Hendrik van den Keere (c. 1540–2 – 1580) was a sixteenth-century punchcutter, or cutter of punches to make metal type, who lived in Ghent in modern Belgium.

Career

Van den Keere was the son of Ghent printer and schoolmaster Hendrik van den Keere the Elder, and his career has sometimes been confused with that of his father. Both he and his father used the name "Henri du Tour" in French.

Van den Keere's grandfather had taken over the type foundry of Joos Lambrecht. In 1566 he took over his father's printing firm, but soon gave up printing and began to specialise in punchcutting. 

From 1568 he worked particularly for Christophe Plantin of Antwerp, who operated a gigantic printing concern by contemporary standards. Van den Keere stayed living in Ghent, up the River Scheldt from Antwerp. He was Plantin's sole typecaster from 1569 onwards. 

Over the course of his career he cut around 30 typefaces.

Types
Van den Keere primarily cut punches in the textura style of blackletter, roman type and music type. Shown are some images of van den Keere's types, all from the Plantin specimen of c. 1585.

The largest roman types cut by van den Keere had very bold proportions, a high x-height and a dense type colour on the page, much bolder than earlier types in the Garamond style. This style remained popular in the Low Countries after his death; the standard term for it is "Dutch taste" or goût Hollandois, the description used by Pierre-Simon Fournier for it. Hendrik Vervliet has suggested that the goal was to create roman type "comparable for weight with Gothic letters" at a time when blackletter was still very popular for continuous reading in body text. His Gros canon was used by Plantin in his 1574 Commune sanctorum, a church liturgy choirbook intended to be readable at a distance by an entire choir. John A. Lane comments that his roman types "must be accepted as a major innovation...[they] influenced the seventeenth-century Dutch types that in turn influenced types in England and elsewhere" although Leon Voet felt that they "never quite equaled the elegance of his French models". 

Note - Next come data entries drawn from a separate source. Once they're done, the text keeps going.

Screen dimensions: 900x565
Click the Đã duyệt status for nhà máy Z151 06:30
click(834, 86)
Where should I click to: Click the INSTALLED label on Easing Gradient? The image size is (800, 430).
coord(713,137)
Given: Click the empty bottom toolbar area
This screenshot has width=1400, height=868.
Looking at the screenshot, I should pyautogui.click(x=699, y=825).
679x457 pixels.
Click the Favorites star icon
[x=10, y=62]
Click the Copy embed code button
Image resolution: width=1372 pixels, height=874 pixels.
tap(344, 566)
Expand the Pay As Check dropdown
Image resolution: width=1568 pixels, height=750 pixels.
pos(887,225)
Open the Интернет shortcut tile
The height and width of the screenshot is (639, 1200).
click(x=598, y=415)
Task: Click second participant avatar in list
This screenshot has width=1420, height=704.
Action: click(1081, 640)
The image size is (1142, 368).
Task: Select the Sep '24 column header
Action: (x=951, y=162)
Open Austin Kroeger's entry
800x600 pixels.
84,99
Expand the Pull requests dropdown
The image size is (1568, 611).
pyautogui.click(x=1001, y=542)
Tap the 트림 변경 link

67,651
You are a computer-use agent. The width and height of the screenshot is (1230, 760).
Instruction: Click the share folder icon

As influences on his types, Lane suggests types by Ameet Tavernier, Robert Granjon and Pierre Haultin, and Vervliet an earlier type cut by Maarten de Keyser. His body text type in contrast is more similar to earlier French types by the established French engravers such as Claude Garamond and Granjon.

One of the more striking features of van den Keere's largest roman types is considerable variation in proportions to modern eyes: letters like 'n' and 'u' are very narrow while round letters such as 'o' stay near-circular. Digital font designer Fred Smeijers speculates that van den Keere wanted to "make the type economical" with the letters that could be compressed, while at the time it would not be normal to condense the circular letters: "it was to be two centuries" before truly condensed types which condensed all letters. Smeijers noted that van den Keere's style could not be an accident as he "could work perfectly in the French tradition" when he wanted to, when cutting smaller types.

Van den Keere also cut a rotunda gothic type, apparently based on Spanish lettering and intended for a book to be sent to Spain, a Civilité and in Lane's view probably a spectacular set of Gothic capitals used as initials with an intricate, interlaced () design. He is not known to have cut any italic types, which were not popular in the Netherlands during the 1570s. His largest types were cut in wood and then duplicated by sand casting. 

Besides his own types, he justified matrices (setting their spacing) from other engravers, cut replacement characters for some of Plantin's types with shorter ascenders and descenders to allow tighter linespacing, and in 1572 compiled an inventory for Plantin of the types Plantin owned. Van den Keere also owned matrices for type by other engravers, at the end of his life owning three roman types by Claude Garamond, two romans by Ameet Tavernier, and six italics and a music type by Robert Granjon.

Many of van den Keere's punches, matrices and wooden pattern letters survive at the Plantin-Moretus Museum:

Legacy
Van den Keere died young between 11 July and October 1580, giving him a mature career of only about 12 years, likely as a result of a leg injury he mentioned in his final letter to Plantin. Van den Keere's family were Protestants, and with the capture of Ghent in 1584 by Spanish royal forces van den Keere's daughter Colette (or Coletta) and his son Pieter, who became an engraver and mapmaker, lived in London around the period 1584 – 1593. There in 1587 at the Dutch Church, Austin Friars, Colette married Jodocus Hondius, a mapmaker who was probably also a punchcutter. Pieter sometimes collaborated with him. All three later returned to the Netherlands; following Hondius's death Colette took over his publishing business.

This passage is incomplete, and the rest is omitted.